Several studies have examined environmental or contextual determinants of agitation [15, 16]. Considerably less attention has been devoted to internal states which may also trigger difficult behaviors. Discomfort, which is defined as a negative emotional or physical state subject to variation in response to internal or environmental conditions [17], may act as an internal factor which precipitates the occurrence of agitation [10, 12]. Persons suffering from dementia may behave in ways that are disruptive to those around them but which, for these patients, serve to communicate the discomfort they feel.
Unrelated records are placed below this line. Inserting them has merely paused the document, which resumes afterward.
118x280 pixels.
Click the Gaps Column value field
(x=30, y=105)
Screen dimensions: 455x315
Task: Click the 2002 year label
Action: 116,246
For example, a patient suffering from moderate dementia and who gradually becomes aphasic may revert to shouting, emit odd noises, become unruly or hit those around him to let them know he feels pain during dressing and bathing. Various studies have shown the importance of discomfort in persons suffering from dementia [1820] and a majority of patients must deal with painful acute or chronic ailments such as cancer, depression, cardiovascular disease and musculo-skeletal disorders [21].

We searched the literature (PsycINFO, CINAHL, Ageline, and Medline databases) and the reference list of selected papers for empirical studies of the relationship between discomfort and agitation in dementia. Two such studies were found. The first study, by Buffum et al. [20], has shown that more discomfort is associated with more agitation. However, the authors considered agitation as a single construct without considering its subtypes (i.e., AB, NAPB and VAB). Given that the importance of the relationship between different factors varies according to these subtypes, [8, 11, 12], discomfort may be more strongly related to certain subtypes of agitation than others. In their review of the literature, Cohen-Mansfield and Deutsch [8] indicated that all subtypes of agitation may be associated with discomfort. However, the available evidence strongly suggests this association in the case of VAB whereas the reasons for both AB (e.g., cognitive impairment, personality style, unsuccessful communication with caregivers) and NPAB (e.g., need for exercise or stimulation, performing previous roles) appear more diversified. In the second study, Young [22] used the Cohen-Mansfield Agitation Inventory (CMAI) [9] and reported low but significant positive correlations between discomfort and both overall agitation and AB. Unfortunately, these results are difficult to interpret because it is unclear whether the original 29-items version or a shorter 14-items version of the CMAI was used and what scale was used for rating each item. Moreover, the exact items used in calculating scores for each agitation subtype are not reported. Two additional scores of overall agitation, obtained from the Functional Abilities Checklist [23] and the Minimum Data Set, were also correlated with discomfort.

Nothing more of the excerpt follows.